About me

  • Rodolfo Lourenzutti
  • BSc and MSc in Statistics and PhD in Computer Science (all in Brazil);
  • Postdoctoral Researcher at the University of Alberta (Dept. of Civil Engineering);
  • Postdoctoral Fellow of Teaching and Learning at UBC (Dept. of Computer Science and Master of Data Science Program);
  • Currently an Associate Professor of Teaching at the Statistics Department at UBC;

Teaching

  • I have two main values that guide my teaching philosophy:
    1. Motivation
    2. Active learning
  • Nominated an Open Education Resource Champion at UBC;
  • Nominated for Killam Teaching Award at UBC (results still pending);

About this seminar

  • I believe the topic of “data-driven analysis” to be highly relevant for our students, but also often overlooked;

  • I have been spending some energy trying to figure out how (and what) to teach this topic in a way that is relatable and informative for students.

Logistics

  • My focus is undergraduate students – past inference courses;
    • Maybe a modelling course – SDS 334?
    • Or a case study in data science – SDS 357?
  • There will be some activities that might be weird for this audience (e.g., think-pair-share).
    • How to handle this?
  • Students told me I’m a bit loud. I also like to provoke engagement.
    • Again, it might be a bit weird, but bear with me :)
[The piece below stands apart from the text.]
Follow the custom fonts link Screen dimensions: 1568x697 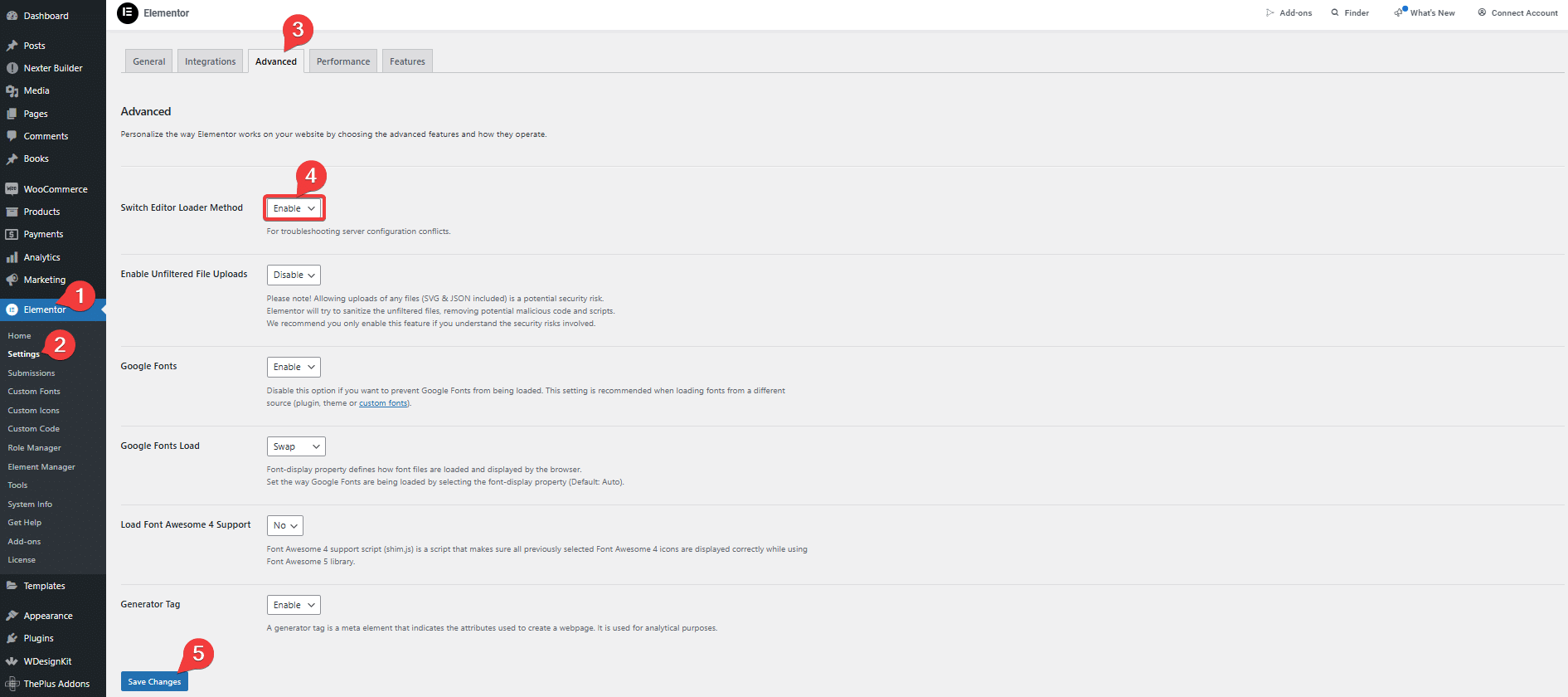pos(383,403)
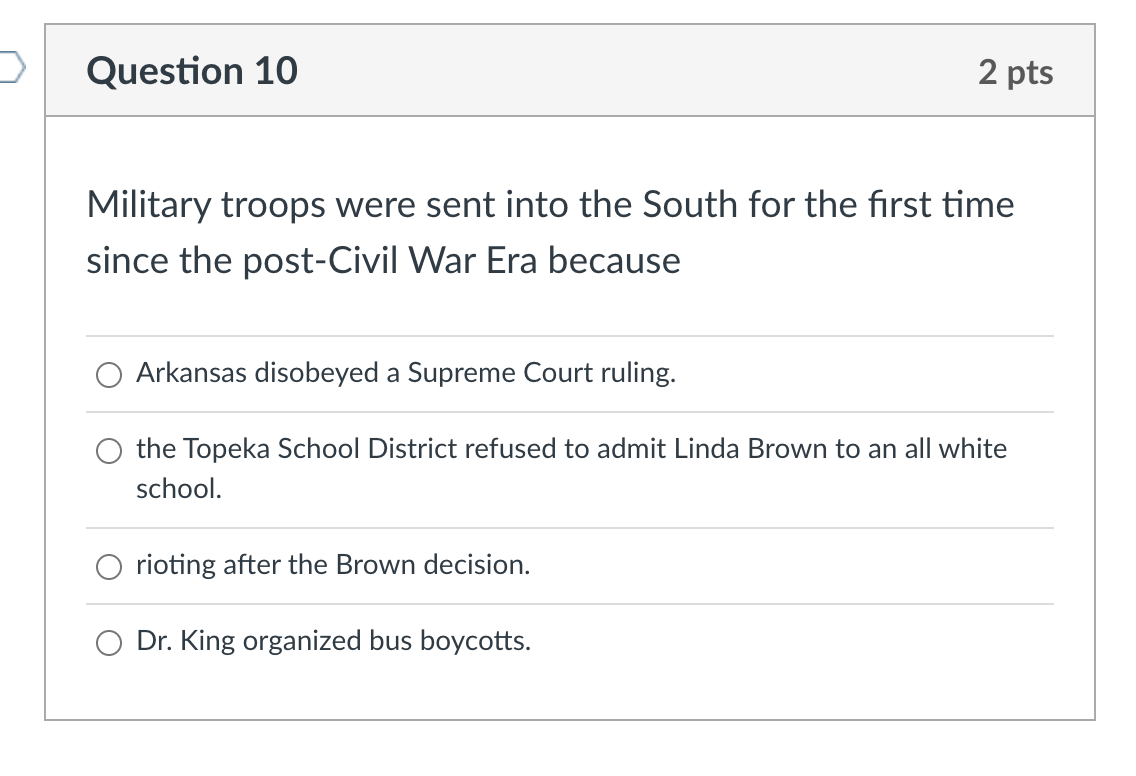Click the question line starting 'Military troops were sent'

pyautogui.click(x=550, y=204)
Pitfalls of Adaptive Data Analysis

How sequential decisions can invalidate your inference

Learning Goals

By the end of this lecture, you will be able to:

  • Recognize how “data-driven” decisions (like pre-testing assumptions or selecting variables based on data) can invalidate standard p-values.

  • Demonstrate through simulation how “Post-Selection Inference” inflates Type I error rates.

  • Implement data splitting as a practical solution to ensure valid inference.

Adaptive data analysis is everywhere

  • Data scientists often make decisions based on data analysis results, such as:
    • Handling outliers
    • Deciding which statistical tests to use
    • Selecting models
    • Choosing which features to include in a model


  • When your choice of model is driven by the data, the model itself becomes a random variable.

Data-Driven decisions: the impact on inference

  • This “methodological randomness” is not accounted for by standard inferential methods, but it is often overlooked.

  • Unfortunately, this can lead to “invalid” inference by inflating error rates.

  • Today we will begin exploring this issue.

Part I: Pre-testing

Do it or not do it? That is the question.

Scenario: The Bottling Plant

  • Suppose we want to evaluate two different bottling machines (A and B). We need to ensure they fill bottles to the same average volume (\(\mu_A = \mu_B\)).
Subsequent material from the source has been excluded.